Traffic analysis is all about analysing the traffic pattern and not about looking at the contents of the traffic. Who communicates with whom, when, how much, how regular or non-regular and so on.
Bruce Schneier formulates it in his book Secrets & Lies:
The simple fact that Alice telephones a known terrorist every week is more important than the details of their conversation.
In computer communication and networking this kind of analysis is quite often neglected in favor of content analysis. Every intrusion detection system (IDS) is able to distinguish "bad" content from "good" (or, actually "unknown"), but very few tools exists for traffic analysis, despite of the fact that a traffic analysis often can give more relevant information about the condition of the network. A seemingly trivial question about what traffic actually travels in the network can be hard to answer even for the network administrators. Often only a vague answer and possible some statistics can be presented. A more specific question like "what new things have our users done the last week not consistent with our firewall policy" is even more likely to stay unanswered.
One of the reasons traffic analysis isn't done, is that it is hard to do. There are very few tools for it available, and such an analysis done manually is very time consuming.
The benefits of network traffic analysis
Traffic analysis show you the traffic in your network. This can sound trivial - isn't it just to use a packet sniffer like ethereal, snoop or tcpdump? No, not at all. A network sniffer is used to look at specific traffic, but do not perform any analysis of it.

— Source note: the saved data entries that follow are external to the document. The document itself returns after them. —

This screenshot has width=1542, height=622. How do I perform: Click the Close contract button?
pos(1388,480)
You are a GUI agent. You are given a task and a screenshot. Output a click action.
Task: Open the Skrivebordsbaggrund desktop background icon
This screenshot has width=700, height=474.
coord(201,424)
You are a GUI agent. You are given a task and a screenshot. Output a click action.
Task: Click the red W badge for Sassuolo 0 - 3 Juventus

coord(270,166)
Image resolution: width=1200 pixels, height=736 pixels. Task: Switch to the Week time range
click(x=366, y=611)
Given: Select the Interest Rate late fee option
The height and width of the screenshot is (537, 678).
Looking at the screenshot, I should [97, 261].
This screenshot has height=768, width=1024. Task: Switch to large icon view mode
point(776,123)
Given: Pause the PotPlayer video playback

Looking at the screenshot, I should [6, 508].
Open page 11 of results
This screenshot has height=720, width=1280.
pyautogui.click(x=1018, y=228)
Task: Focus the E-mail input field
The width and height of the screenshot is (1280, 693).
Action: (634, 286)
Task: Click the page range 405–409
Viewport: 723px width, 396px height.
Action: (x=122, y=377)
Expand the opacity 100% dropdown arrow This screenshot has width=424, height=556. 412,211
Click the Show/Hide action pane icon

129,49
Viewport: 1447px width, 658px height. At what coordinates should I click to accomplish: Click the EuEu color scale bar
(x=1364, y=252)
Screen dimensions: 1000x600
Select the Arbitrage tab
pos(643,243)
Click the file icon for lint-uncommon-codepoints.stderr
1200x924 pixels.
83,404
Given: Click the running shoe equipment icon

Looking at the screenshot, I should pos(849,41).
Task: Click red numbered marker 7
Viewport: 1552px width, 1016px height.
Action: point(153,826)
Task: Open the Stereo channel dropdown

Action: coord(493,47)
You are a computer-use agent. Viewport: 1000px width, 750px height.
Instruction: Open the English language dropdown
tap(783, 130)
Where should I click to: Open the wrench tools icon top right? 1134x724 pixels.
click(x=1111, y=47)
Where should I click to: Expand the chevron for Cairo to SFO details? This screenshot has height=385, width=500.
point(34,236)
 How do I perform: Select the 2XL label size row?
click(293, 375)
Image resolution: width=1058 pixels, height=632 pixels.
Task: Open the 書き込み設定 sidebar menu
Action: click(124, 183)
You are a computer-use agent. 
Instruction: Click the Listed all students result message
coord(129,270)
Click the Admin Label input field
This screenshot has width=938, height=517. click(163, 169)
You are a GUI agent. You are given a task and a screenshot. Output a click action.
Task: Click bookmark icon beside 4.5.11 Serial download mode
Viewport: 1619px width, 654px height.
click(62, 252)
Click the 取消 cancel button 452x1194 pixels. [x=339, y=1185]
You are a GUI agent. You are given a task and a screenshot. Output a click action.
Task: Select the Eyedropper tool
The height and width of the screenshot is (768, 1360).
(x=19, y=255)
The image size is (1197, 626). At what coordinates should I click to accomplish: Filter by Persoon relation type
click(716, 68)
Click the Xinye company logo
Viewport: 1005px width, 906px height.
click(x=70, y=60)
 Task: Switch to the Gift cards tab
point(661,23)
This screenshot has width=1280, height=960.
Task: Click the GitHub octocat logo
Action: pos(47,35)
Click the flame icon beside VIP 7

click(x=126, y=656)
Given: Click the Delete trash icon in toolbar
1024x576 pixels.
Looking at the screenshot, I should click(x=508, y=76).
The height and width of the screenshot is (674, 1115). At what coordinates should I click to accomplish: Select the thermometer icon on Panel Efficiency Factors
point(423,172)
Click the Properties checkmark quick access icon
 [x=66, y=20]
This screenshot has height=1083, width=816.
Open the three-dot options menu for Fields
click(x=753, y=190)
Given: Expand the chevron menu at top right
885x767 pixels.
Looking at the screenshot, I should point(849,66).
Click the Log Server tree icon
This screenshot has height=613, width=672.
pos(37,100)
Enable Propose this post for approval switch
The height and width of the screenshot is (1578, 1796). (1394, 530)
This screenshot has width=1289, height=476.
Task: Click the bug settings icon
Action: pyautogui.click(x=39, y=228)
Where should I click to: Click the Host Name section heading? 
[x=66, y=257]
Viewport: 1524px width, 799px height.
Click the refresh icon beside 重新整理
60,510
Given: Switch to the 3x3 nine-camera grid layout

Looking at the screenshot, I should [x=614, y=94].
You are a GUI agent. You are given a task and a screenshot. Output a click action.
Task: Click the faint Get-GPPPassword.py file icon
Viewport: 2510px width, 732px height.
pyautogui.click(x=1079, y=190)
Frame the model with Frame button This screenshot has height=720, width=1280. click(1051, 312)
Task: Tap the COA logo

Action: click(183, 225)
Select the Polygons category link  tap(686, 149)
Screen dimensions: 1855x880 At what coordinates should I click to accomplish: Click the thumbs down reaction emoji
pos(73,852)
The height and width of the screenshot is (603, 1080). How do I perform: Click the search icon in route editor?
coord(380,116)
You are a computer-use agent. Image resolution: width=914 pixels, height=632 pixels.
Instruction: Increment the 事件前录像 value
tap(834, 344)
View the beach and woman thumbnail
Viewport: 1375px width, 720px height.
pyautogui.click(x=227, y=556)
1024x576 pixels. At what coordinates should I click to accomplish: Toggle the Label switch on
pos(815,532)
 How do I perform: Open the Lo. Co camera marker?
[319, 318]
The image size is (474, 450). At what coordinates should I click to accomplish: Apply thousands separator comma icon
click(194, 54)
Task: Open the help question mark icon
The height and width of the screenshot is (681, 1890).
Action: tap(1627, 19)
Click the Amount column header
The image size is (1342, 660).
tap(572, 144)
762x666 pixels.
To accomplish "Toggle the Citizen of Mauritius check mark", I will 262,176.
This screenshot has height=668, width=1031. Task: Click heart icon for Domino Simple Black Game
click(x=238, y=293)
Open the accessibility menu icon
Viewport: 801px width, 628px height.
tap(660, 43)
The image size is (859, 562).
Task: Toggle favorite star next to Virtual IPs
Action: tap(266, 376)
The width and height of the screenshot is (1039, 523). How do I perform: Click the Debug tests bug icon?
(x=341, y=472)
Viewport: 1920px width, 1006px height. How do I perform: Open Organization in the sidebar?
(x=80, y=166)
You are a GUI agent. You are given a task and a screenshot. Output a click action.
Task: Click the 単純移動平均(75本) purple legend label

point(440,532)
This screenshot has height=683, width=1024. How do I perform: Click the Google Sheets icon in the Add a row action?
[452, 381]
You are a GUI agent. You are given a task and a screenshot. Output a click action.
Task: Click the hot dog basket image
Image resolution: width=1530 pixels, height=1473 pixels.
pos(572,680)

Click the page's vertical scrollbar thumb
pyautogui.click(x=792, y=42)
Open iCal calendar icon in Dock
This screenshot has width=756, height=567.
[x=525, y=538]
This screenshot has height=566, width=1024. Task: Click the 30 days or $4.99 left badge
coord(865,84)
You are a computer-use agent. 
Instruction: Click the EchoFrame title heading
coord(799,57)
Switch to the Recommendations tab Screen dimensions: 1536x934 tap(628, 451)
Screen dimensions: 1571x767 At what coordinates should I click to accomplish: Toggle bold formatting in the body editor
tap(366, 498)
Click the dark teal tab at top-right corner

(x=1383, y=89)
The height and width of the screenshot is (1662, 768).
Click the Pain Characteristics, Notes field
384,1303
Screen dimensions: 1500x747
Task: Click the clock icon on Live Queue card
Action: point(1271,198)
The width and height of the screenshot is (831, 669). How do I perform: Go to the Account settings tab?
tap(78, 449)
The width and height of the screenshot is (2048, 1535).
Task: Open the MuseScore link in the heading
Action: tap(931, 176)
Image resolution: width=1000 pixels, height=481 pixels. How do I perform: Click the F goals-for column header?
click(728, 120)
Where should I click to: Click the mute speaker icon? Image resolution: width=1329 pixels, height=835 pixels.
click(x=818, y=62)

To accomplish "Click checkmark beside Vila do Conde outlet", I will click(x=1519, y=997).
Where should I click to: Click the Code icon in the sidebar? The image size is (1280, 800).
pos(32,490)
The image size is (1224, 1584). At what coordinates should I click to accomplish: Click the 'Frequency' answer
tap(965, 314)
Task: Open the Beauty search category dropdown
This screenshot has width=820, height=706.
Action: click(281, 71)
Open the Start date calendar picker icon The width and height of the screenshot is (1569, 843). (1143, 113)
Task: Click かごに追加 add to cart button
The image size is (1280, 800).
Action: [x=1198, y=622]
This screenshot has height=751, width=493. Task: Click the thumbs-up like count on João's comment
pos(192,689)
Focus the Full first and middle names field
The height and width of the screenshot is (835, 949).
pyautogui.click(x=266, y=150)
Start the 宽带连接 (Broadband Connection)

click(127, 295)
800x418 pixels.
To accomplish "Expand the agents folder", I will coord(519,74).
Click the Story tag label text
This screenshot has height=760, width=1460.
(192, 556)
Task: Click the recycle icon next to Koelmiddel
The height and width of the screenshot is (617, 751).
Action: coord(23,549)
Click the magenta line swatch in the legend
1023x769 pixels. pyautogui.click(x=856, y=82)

Using a sniffer require you to know exactly what you are looking for, and will not give you much help in giving you an overview of the network. Traffic analysis, on the other hand, will help you isolate the traffic you really should look closer on.
Trouble shooting is a common application of traffic analysis. In all larger networks, there are errors that not yet have been detected. Without traffic analysis, the errors will not be detected before they cause a network failure. On the other hand, with traffic analysis, those errors can be detected and corrected pro-actively.
Anomaly and deviation detection is another application of traffic analysis. By comparing the traffic patterns today with what they looked like yesterday, you get valuable information about the changes in the network. This will detect new software causing new traffic patterns, like viruses, trojans, peer to peer users and cracker tools. Of course this kind of deviation reports also will show legitimate traffic patterns. The main feature with anomaly detection, is that you only need to focus on the new traffic patterns in your network.
In all situations you have a need of knowing what network traffic goes in to, out from or within your networks, you need traffic analysis.
Network traffic analysis will detect the network errors, thus making it possible for you to correct them pro-actively, before they cause some form of network failure.